Policy installs take 10 minutes at least. smart console will freeze. It's just not too usable at this point. I think i am leaking logs, and also have weird issues on our firewalls as a result of these performance issues. none of my firewalls have any high CPU loads.
I had two boxes before in VMware. A manager (with nothing else) on R80.10, and a dedicated smartlog server on R77.30. I actually had no issues on the manager (policy installs only took a couple minutes or less), but we did have some weird issues with the log server. I think it possibly could be IO disk bottlenecks due to VMware, but not 100%. I just wanted to move everything to one box, and i just so happened to come across this hardware, so i figured why not. I wanted to take advantage of the logging features in R80.10 Smart console, and save the SAN space.
I am a mid-range enterprise, and there is no way i can be taxing these drives even close.

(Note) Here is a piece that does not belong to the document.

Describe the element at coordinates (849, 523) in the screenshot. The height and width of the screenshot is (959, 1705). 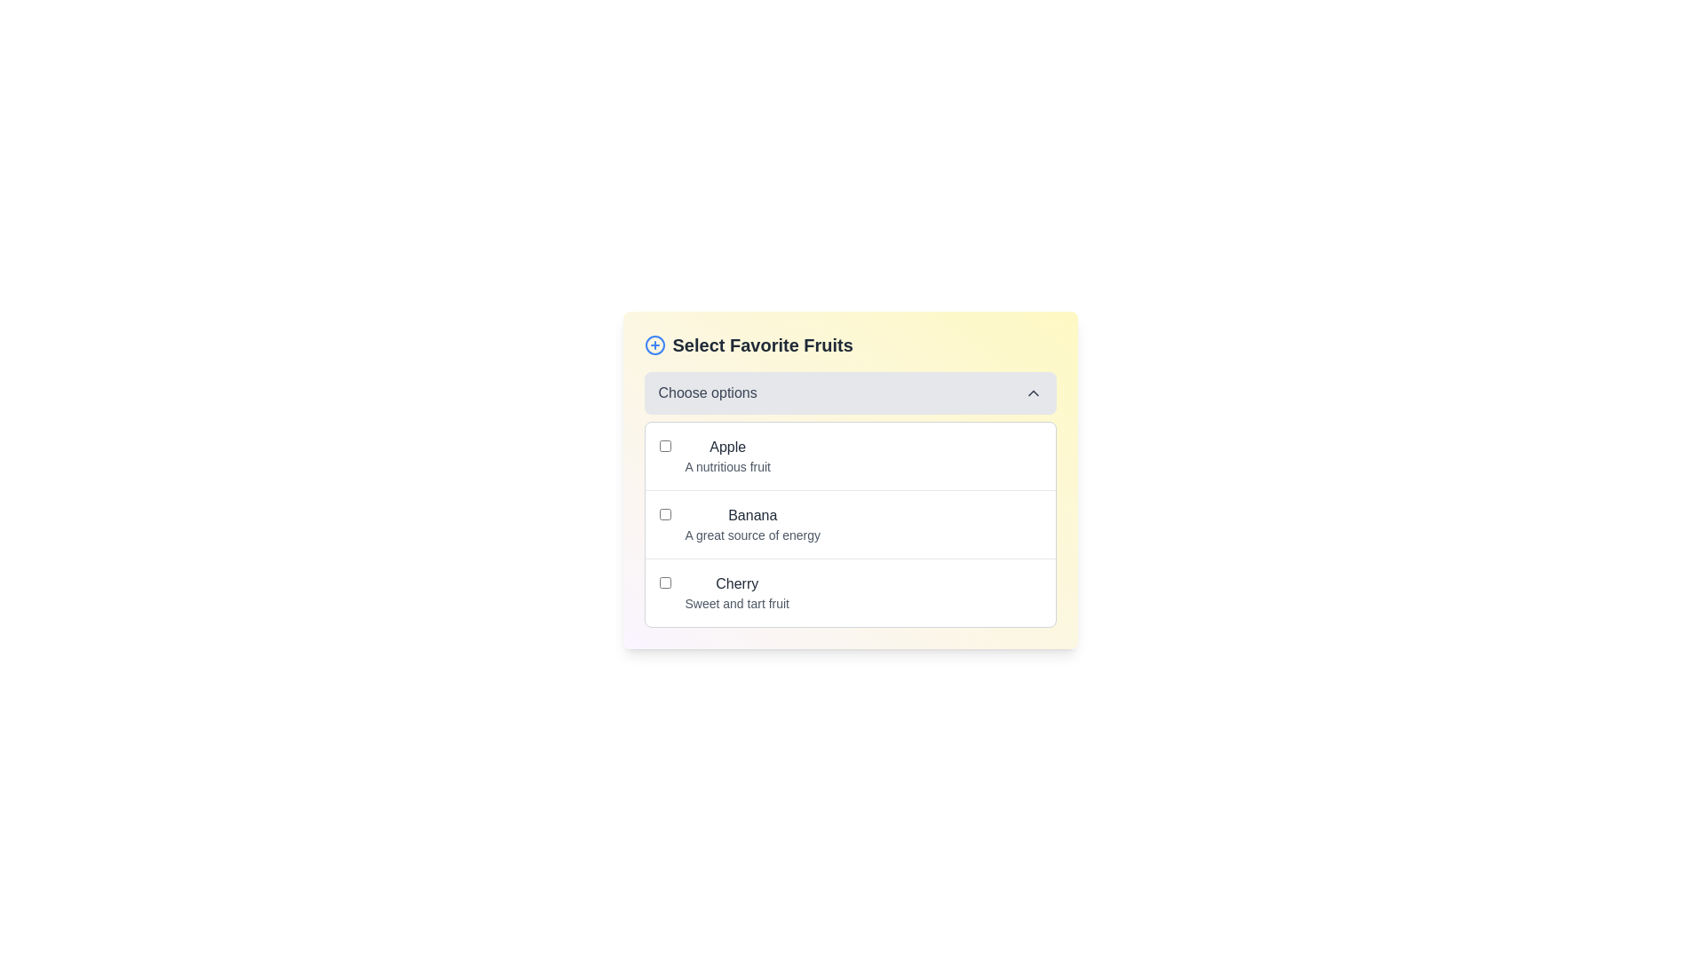
I see `the second list item with a checkbox, which is styled with a light background and is positioned between the items 'Apple' and 'Cherry'` at that location.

The issue seems to be that checkpoint is trying to use the drives, but for some reason it contentiously is waiting on the disk, because it thinks it;s busy for some reason.
I am at a loss. this seems like something at the Linux level (more so than Checkpoint level) that i just cant seem to wrap my head around. that, and a lot of tools for this are not installed on checkpoint.
i am thinking that like this just is not meat to work? would i see this behavior, if these were not SSD's? it's like I don't have the right file system, or the appropriate Linux kernel version to fully optimize these drives? Maybe it's a firmware issue on my drives? But then again, the checkpoint appliances have SSD's and they have the same code, so i don't know why this wont work on an open server that is on the HCL. I did tweak the FWASYNC_MAXBUFF to 800MB of memory. that did help the performance a little bit, since the memory for the processes to communicate on the system was hardcoded and set to low. I even thought that i just had too much RAM and CPU. I started off with 132Gig of ram and 24 CPU's. I was told that that may just be too inefficient somehow, so i took it down to 12 cores and 32Gig of RAM, but no change.
I have a ticket with TAC open now, but i am not getting really anywhere to this point. I just wanted to get some thoughts from the good old CP community, to see there was any thoughts that help me in the right direction that i could run with to troubleshoot this further.
Any help would be greatly appreciated.